Así que la sirvienta preparó la cena, ¿y la sirvió, supongo?

Claro.

¿Y cenaste solo?

Sí.

¿En una enorme mesa de caboa pulida, supongo?

Así es.

¿Bajo una gran araña de cristal?

Sí.

¿De veras?

Sí.

¿Tenías música de fondo?

Sí.

¿Mozart, supongo? A juego con la mesa y la araña.

No, Telemann.

¿Y entonces?

Escuché a Telemann unos veinte minutos. Es de los favoritos de mi padre. Cuando acabó la pieza llamé a mi padre.

¿Y él dónde estaba, si no te importa que te lo pregunte?

Está en el Hospital Sloan-Kettering con cáncer de pulmón y mi madre está siempre con él porque se va a morir.

Daniel, cuánto lo siento. Tendrías que habérmelo dicho y no dejar que te atosigara con mi interrogatorio.

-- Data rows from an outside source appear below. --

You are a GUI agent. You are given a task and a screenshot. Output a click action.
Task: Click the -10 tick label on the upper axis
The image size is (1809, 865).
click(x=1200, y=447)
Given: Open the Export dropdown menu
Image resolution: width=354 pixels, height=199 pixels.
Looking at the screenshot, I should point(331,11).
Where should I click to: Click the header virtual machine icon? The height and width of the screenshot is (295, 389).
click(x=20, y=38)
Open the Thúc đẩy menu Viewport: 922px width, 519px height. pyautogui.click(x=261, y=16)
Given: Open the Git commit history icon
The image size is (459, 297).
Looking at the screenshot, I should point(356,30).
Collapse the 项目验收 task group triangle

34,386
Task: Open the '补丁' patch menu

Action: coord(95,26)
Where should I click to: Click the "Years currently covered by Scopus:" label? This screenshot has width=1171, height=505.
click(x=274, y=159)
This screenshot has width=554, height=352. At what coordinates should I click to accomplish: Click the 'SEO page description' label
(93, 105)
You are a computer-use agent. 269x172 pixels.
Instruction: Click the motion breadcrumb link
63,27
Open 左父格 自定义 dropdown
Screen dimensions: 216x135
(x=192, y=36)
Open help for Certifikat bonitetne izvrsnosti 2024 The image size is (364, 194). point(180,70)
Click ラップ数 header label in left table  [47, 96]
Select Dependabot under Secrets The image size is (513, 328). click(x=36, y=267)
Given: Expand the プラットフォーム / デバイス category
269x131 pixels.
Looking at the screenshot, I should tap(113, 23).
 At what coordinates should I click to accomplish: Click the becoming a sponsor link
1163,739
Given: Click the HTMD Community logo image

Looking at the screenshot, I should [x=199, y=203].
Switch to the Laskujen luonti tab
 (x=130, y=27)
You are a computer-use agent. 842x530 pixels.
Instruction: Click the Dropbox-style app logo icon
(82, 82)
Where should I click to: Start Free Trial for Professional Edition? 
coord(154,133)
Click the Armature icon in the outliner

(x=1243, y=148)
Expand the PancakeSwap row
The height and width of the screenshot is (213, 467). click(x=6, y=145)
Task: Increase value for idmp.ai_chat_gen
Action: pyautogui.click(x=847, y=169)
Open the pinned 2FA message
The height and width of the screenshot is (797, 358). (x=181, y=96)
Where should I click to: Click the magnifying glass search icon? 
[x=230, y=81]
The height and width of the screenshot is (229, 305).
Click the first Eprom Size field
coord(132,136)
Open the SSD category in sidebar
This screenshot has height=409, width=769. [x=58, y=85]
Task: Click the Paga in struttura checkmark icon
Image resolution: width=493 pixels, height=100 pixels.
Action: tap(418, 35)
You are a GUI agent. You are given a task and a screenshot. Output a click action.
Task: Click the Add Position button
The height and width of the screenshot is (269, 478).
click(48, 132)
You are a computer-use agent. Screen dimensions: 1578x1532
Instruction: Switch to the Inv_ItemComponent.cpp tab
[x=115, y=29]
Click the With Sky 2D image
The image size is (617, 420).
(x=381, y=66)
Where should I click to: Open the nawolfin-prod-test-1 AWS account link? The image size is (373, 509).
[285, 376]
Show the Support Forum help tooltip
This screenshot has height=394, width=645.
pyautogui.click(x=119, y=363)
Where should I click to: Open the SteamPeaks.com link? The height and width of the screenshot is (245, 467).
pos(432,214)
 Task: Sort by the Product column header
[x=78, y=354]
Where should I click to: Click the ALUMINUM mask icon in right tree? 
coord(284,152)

No importa. Se va a morir igual.

El aula quedó en silencio. ¿Qué podía decirle a Daniel? El sagaz profesor-interrogador había jugado su juego y Daniel se había mostrado paciente. Los detalles de su elegante cena solitaria ocupaban el aula. Su padre estaba ahí. Esperábamos junto a la madre de Daniel, sentados junto a una cama. Nunca olvidaríamos los medallones de ternera, la sirvienta, la araña de cristal, y a Daniel sentado solo a la mesa de caoba mientras su padre moría.